Thursday, September 14, 2006British Sea Power
I saw British Sea Power once before. It was Reading 2003 and I'd just seen the Yeah Yeah Yeahs play second top of the bill on the NME stage. YYYs drummer, Brian Chase, told me later that was one of only two shows where they'd just come off stage and wanted to cry. For me it was the first time I saw them and though it was chaotic, detached, squashed and sweaty, I thought it was amazing. I had no desire to see Metallica or the Music, so wandered into the Carling Tent and British Sea Power were there with foliage on the stage, a big cult following and tunes that swept me away and had me grinning all thee way back to the campsite.
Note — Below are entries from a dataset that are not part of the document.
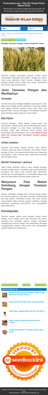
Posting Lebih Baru (9, 285)
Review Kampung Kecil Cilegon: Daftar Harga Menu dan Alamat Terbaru (27, 294)
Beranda (26, 285)
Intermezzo (21, 40)
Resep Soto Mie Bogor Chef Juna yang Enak (26, 302)
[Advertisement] (24, 255)
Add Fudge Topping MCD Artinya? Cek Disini (26, 311)
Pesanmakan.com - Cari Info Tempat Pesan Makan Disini (24, 4)
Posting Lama (40, 285)
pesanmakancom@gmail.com (29, 392)
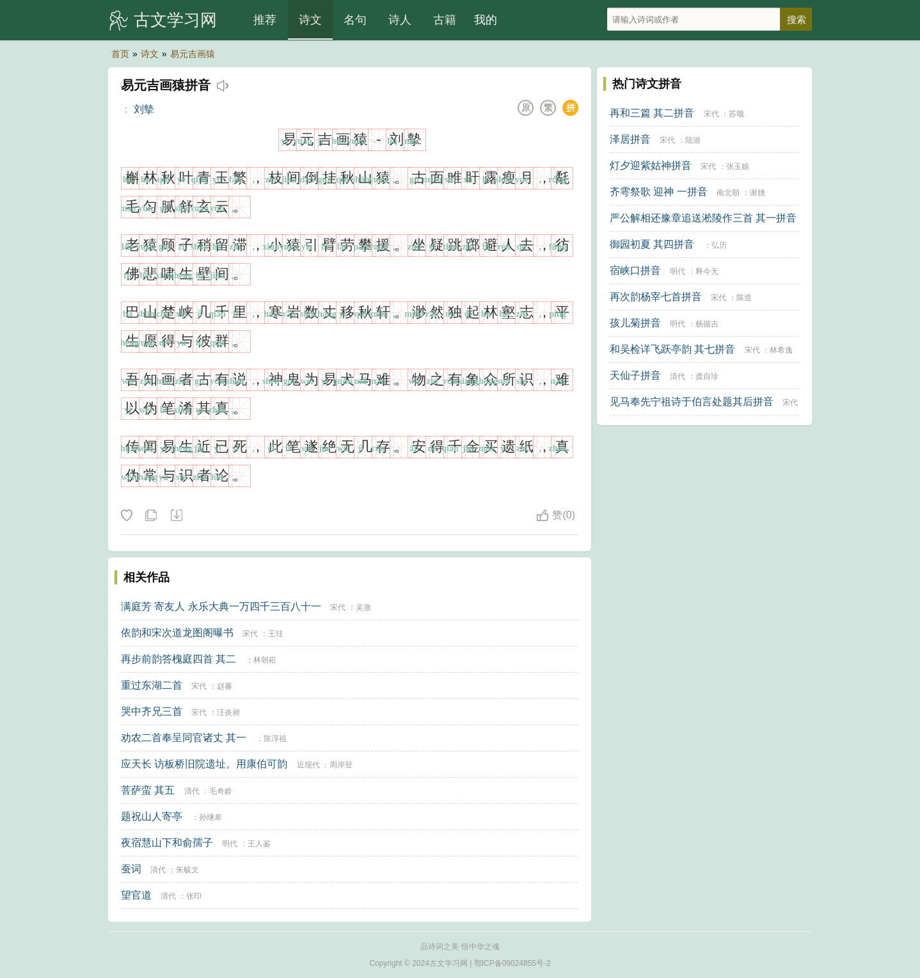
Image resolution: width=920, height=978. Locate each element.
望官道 (136, 895)
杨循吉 (706, 323)
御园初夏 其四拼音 (652, 244)
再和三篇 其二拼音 (652, 113)
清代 (192, 791)
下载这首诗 (176, 515)
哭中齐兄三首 (151, 711)
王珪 (275, 633)
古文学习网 (175, 19)
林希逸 (781, 350)
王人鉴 (259, 843)
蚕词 (131, 868)
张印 (194, 896)
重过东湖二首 (151, 685)
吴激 (363, 607)
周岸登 (341, 764)
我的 (485, 19)
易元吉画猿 (192, 54)
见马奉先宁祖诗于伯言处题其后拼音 (691, 401)
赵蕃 (224, 686)
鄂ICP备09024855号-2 (512, 963)
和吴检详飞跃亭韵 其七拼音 (672, 349)
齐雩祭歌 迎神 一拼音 (659, 191)
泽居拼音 (630, 139)
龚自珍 (706, 376)
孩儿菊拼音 (635, 322)
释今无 (706, 271)
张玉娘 (737, 166)
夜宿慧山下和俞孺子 (167, 842)
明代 (229, 843)
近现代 (308, 764)
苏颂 (736, 113)
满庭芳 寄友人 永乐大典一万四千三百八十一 (221, 606)
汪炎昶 (228, 712)
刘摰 (144, 109)
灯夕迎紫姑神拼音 (651, 165)
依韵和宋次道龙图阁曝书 (177, 632)
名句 (355, 19)
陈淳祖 (275, 738)
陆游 (693, 140)
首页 (120, 54)
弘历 (719, 245)
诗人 (399, 19)
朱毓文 (187, 869)
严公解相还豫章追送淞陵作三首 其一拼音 (703, 217)
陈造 (744, 297)
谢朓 (757, 192)
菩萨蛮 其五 (148, 790)
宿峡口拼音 (635, 270)
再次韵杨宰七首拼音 (656, 296)
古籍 (444, 19)
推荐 (264, 19)
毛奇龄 (220, 791)
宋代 (337, 607)
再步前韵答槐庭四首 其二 (178, 658)
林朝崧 (264, 659)
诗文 (310, 19)
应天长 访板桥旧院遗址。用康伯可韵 (204, 763)
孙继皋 (210, 817)
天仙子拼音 (635, 375)
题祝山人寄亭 (151, 816)
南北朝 (728, 192)
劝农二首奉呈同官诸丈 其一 (183, 737)
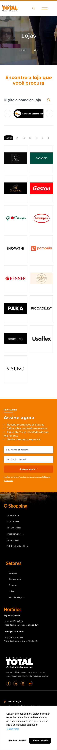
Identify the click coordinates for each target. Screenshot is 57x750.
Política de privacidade (17, 546)
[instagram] (23, 683)
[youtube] (30, 683)
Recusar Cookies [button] (17, 740)
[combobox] (24, 100)
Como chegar (13, 540)
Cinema (12, 585)
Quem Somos (13, 515)
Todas (8, 138)
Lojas (11, 591)
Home (22, 49)
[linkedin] (15, 683)
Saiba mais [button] (13, 729)
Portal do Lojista (16, 597)
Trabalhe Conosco (15, 533)
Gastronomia (15, 579)
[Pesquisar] (49, 100)
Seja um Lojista (14, 527)
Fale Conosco (13, 521)
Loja (36, 49)
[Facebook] (8, 683)
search (34, 8)
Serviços (13, 573)
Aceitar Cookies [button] (40, 740)
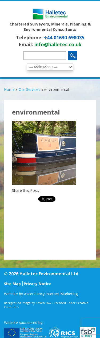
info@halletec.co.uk (58, 44)
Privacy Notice (37, 283)
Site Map (12, 283)
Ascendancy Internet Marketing (51, 293)
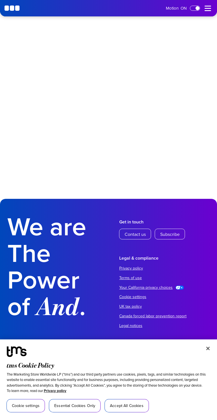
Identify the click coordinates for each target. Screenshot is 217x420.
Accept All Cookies (127, 405)
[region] (108, 379)
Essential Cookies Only (74, 405)
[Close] (208, 348)
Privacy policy (55, 390)
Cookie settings (132, 297)
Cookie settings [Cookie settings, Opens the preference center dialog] (26, 405)
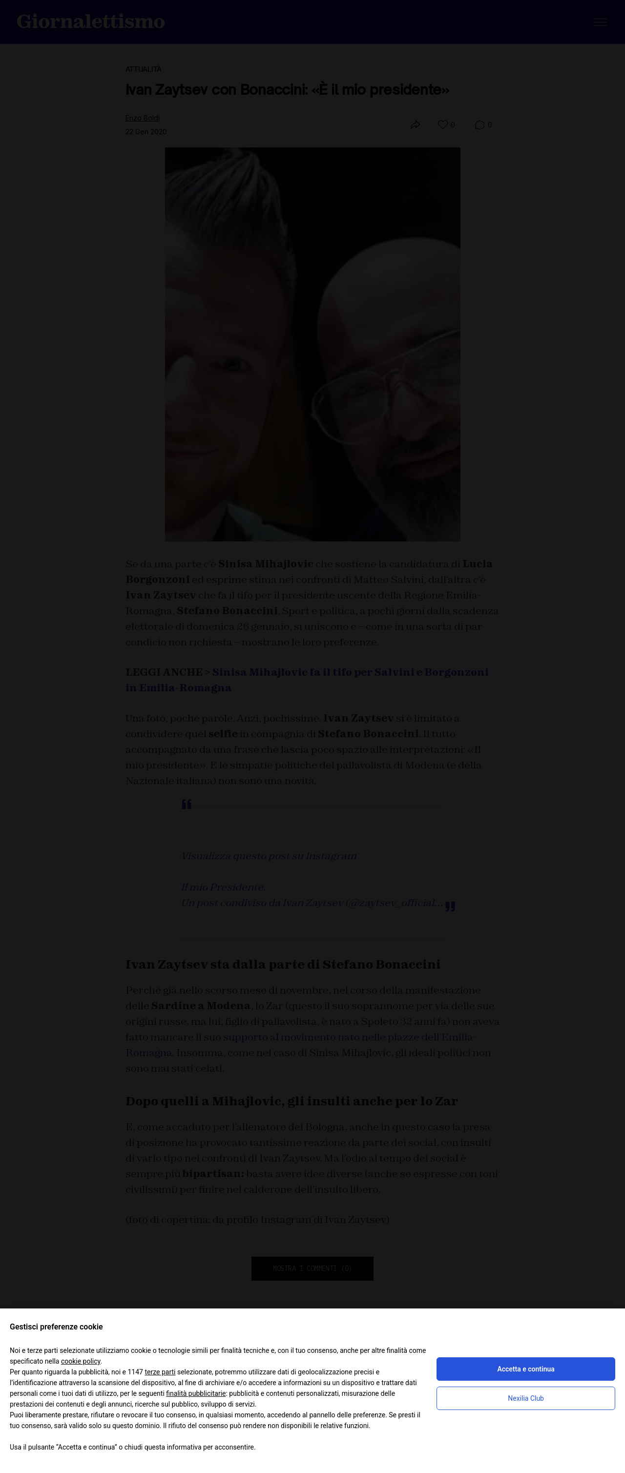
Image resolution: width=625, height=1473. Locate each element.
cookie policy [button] (81, 1361)
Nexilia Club (526, 1398)
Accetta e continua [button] (525, 1369)
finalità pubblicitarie (196, 1393)
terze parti (160, 1372)
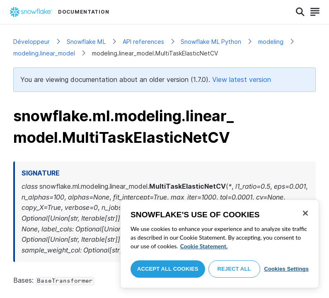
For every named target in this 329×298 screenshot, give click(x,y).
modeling (270, 41)
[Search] (300, 12)
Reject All (234, 269)
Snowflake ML (86, 41)
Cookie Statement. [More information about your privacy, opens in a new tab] (204, 246)
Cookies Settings (286, 269)
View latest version (241, 79)
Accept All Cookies (167, 269)
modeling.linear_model (44, 53)
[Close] (305, 213)
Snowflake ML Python (211, 41)
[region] (219, 243)
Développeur (31, 41)
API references (143, 41)
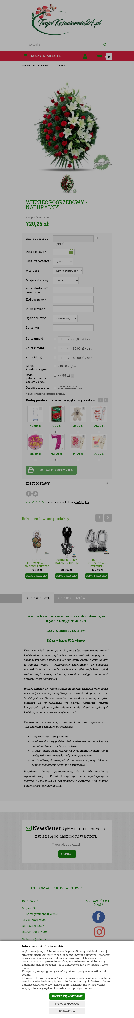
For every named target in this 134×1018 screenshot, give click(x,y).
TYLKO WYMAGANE (67, 1003)
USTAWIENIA (67, 1011)
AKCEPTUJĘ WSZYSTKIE (67, 996)
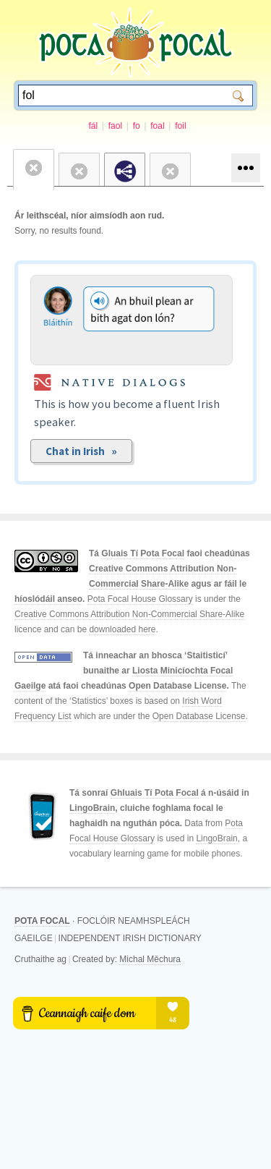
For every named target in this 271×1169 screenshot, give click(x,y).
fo (136, 126)
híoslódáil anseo (48, 599)
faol (115, 126)
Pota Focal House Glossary (140, 599)
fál (93, 126)
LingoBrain (92, 808)
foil (180, 126)
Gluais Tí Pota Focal (142, 553)
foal (157, 126)
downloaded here (122, 629)
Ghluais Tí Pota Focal (155, 793)
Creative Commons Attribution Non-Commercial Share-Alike (129, 614)
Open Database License (177, 686)
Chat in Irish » (81, 451)
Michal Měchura (150, 959)
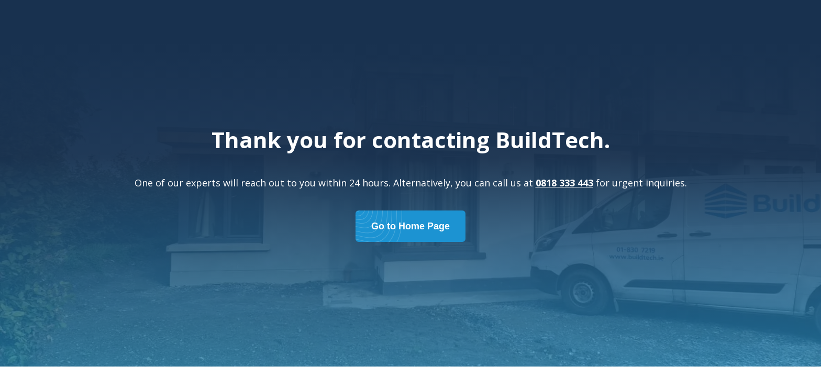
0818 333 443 (564, 182)
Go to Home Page (410, 226)
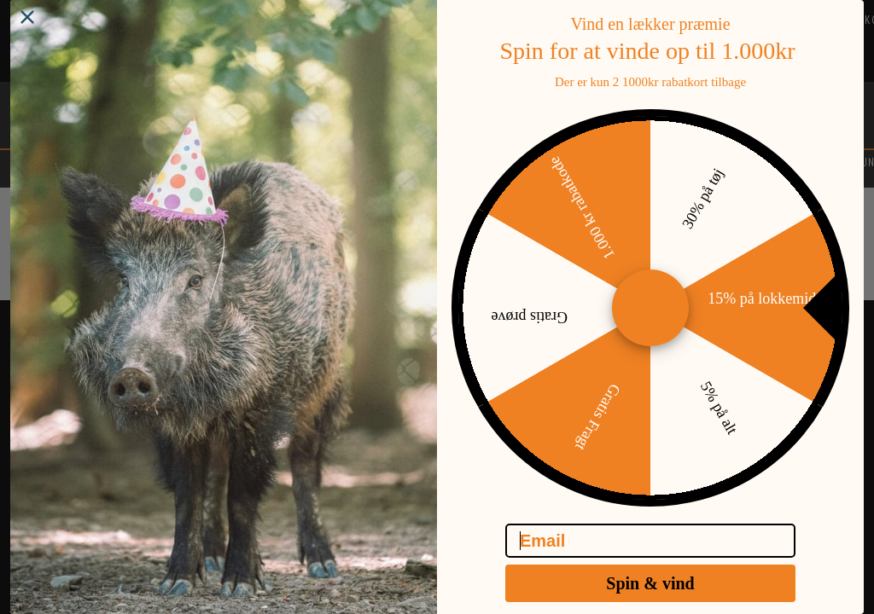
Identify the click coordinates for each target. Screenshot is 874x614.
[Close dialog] (27, 30)
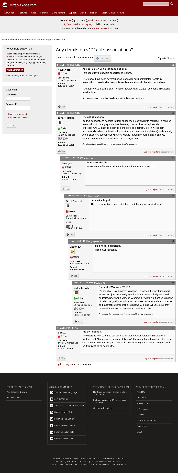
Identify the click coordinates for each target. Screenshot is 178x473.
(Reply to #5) (99, 283)
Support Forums (28, 39)
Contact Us (141, 426)
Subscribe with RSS (61, 412)
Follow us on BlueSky (62, 419)
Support (72, 13)
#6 (173, 282)
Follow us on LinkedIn (62, 432)
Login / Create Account (112, 13)
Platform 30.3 (95, 20)
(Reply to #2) (89, 158)
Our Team (141, 397)
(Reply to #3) (93, 196)
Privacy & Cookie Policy (74, 459)
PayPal (86, 464)
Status (139, 432)
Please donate (99, 28)
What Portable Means (146, 420)
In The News (142, 409)
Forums (44, 13)
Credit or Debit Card (73, 464)
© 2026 (56, 459)
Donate (93, 13)
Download (9, 13)
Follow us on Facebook (62, 425)
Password (11, 104)
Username (11, 95)
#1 (173, 65)
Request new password (19, 117)
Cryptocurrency (119, 464)
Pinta (68, 20)
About (83, 13)
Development (58, 13)
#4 (173, 195)
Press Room (142, 403)
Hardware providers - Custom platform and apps (110, 393)
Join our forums (59, 399)
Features (23, 13)
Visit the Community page (63, 392)
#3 (173, 158)
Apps (33, 13)
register (70, 57)
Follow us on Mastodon (62, 438)
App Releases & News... (17, 392)
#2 (173, 113)
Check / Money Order (101, 464)
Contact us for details (102, 408)
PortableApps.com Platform (51, 39)
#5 (173, 241)
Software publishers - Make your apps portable (109, 401)
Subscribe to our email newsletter (67, 405)
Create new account (17, 114)
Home (4, 39)
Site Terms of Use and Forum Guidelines (106, 459)
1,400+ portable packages (77, 24)
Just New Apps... (14, 397)
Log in (59, 57)
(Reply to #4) (96, 242)
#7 (173, 328)
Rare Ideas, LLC (74, 461)
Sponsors (141, 415)
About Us (141, 392)
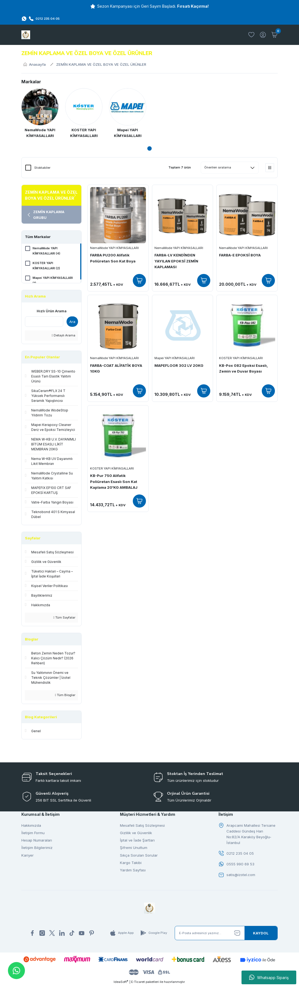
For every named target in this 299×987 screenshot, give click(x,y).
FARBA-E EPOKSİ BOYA (240, 255)
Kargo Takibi (131, 863)
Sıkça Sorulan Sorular (139, 856)
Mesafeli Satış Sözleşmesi (142, 826)
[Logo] (25, 34)
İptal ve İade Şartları (137, 841)
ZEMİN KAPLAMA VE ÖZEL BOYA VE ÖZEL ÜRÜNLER (101, 64)
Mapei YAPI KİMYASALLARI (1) (53, 281)
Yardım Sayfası (133, 871)
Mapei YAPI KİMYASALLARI (175, 358)
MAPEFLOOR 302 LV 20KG (179, 365)
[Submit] (261, 934)
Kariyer (27, 856)
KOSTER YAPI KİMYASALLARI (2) (46, 266)
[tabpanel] (40, 114)
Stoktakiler (42, 168)
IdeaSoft (121, 983)
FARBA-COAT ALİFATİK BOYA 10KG (116, 368)
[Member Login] (263, 35)
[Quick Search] (44, 322)
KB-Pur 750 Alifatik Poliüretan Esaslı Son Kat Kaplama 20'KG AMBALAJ (113, 482)
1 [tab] (149, 148)
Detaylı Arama (63, 336)
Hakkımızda (31, 826)
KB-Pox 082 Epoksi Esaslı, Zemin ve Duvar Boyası (243, 368)
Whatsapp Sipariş (269, 977)
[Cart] (274, 35)
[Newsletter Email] (226, 934)
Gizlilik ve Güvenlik (136, 833)
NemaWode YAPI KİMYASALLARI (114, 248)
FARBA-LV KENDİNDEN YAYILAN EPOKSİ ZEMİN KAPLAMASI (177, 261)
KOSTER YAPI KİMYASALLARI (241, 358)
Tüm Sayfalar (64, 618)
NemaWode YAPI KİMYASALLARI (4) (47, 251)
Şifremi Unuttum (133, 848)
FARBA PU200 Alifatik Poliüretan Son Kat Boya (113, 258)
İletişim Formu (33, 833)
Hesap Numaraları (36, 841)
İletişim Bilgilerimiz (37, 848)
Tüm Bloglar (65, 696)
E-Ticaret (138, 983)
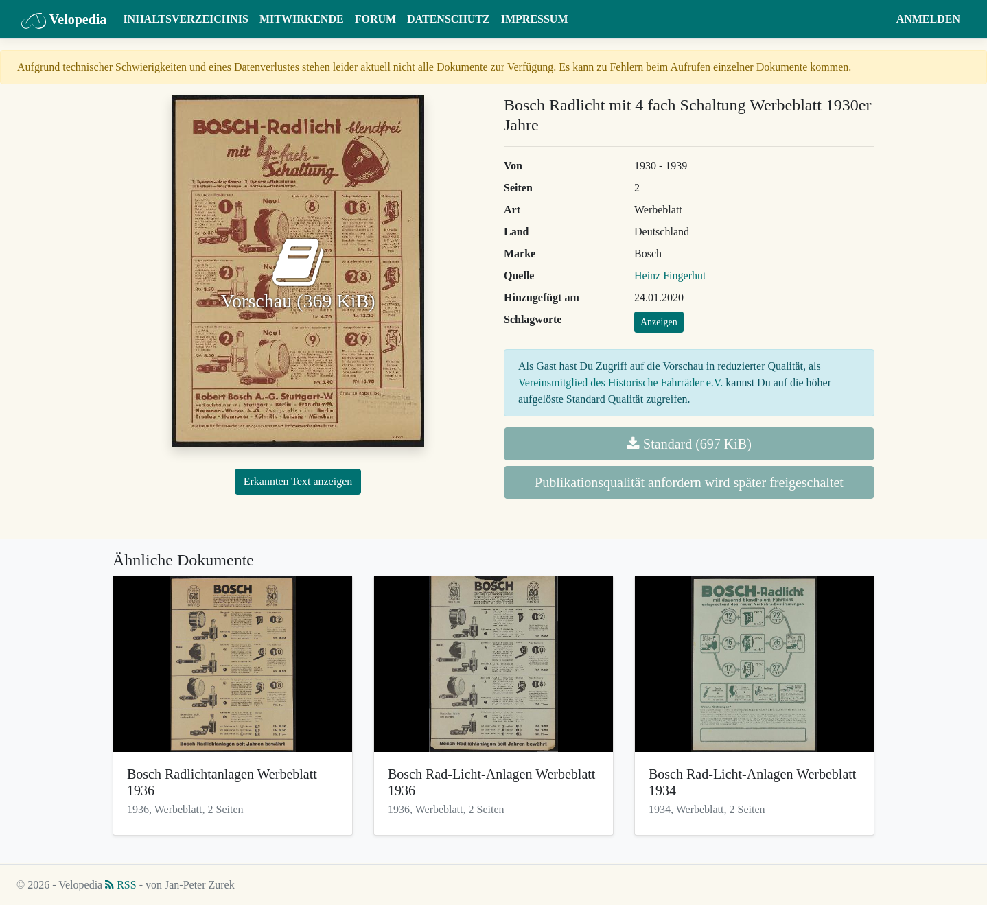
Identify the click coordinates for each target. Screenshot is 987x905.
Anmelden (928, 19)
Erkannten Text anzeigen (298, 481)
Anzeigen (658, 322)
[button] (877, 19)
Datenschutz (448, 19)
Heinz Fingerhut (670, 275)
Three years later and I saw them again, this time playing the Camden Barfly (where The Low Miffs are playing FRIDAY 15TH!), a crazily small venue for a band with as large and dedicated a following as British Sea Power. I was only there because my boyfriend is a superfan and I thought it had the potential to be a memorable gig. Memorable it was. The merch desk was not your average £18 over-sized fruit of the loom T-shirts, no way. Staffed by a tall woman wearing an early 20th century bathing suit and swim cap, it sold soaps and hair wax (named Brilliantine Mortality after a lyric in one of their songs). Biscuits were also on offer. How excellent. The band played an exhilerating set with hits off their albums The Decline of British Sea Power and Open Season, rare B-sides and some new songs. I was amazed at their intensity and, dare I say, eccentricity. Singer, Yan, wore a black tunic and white trousers with gold trim at the bottom, looking somewhere between a pashmina'd out gap-year student and a crazed Monk. On the right was Noble, who took to the stage in thick winter socks and a frilly shirt, a strange and electric connection present between them both for the whole set. The set concluded in an insane meltdown, guitars were flying, bodies were flying, one of the support band's players took to the stage in a cape and played his trumpet. There was total chaos.
The crowd were ecstatic and jumped around more than at any other gig I've been to recently. It's sometimes strange going to see a band and everyone else is a bigger fan than you, but it really helps to understand that passion and I'm sure I'll be doing a lot more listening to BSP in the coming months. Photos coming soon.
BSP are amazing live. Weird and amazing perhaps, but a great joy to see!
They happily bombarded us with tulip bulbs when we saw them last year...
Why aren't British Sea Power my favourite band already?
i am ignorant.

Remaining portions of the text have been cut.